- Task directions
Your task is to reproduce, exactly and only, the lines running from the line containing "Task: Sort files by Size column" to the end of the data below, both included.

- Records for this exercise
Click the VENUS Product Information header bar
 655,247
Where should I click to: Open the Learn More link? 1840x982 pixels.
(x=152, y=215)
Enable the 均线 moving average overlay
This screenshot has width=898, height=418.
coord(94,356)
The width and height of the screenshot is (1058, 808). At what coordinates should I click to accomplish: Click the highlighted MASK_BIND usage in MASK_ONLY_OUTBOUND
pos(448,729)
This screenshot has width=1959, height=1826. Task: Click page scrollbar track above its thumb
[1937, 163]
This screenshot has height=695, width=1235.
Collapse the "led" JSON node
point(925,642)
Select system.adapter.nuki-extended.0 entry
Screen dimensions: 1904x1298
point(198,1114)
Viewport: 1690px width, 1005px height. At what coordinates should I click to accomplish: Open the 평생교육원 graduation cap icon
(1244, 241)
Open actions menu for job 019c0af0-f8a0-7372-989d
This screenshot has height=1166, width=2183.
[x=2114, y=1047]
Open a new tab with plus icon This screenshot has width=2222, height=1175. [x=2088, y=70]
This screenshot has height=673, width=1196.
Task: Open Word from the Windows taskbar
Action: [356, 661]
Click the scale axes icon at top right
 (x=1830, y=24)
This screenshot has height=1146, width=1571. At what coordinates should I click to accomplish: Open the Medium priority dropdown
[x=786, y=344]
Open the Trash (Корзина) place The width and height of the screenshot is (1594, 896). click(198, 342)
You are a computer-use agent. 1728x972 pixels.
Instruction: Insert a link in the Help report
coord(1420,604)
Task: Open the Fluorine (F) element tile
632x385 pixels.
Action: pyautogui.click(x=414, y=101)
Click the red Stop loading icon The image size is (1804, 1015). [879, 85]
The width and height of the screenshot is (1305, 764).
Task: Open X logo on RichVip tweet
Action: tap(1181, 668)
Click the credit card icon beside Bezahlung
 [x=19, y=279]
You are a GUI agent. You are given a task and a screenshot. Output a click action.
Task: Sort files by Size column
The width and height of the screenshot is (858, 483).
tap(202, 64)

- Response
Task: Sort files by Size column
The width and height of the screenshot is (858, 483).
tap(202, 64)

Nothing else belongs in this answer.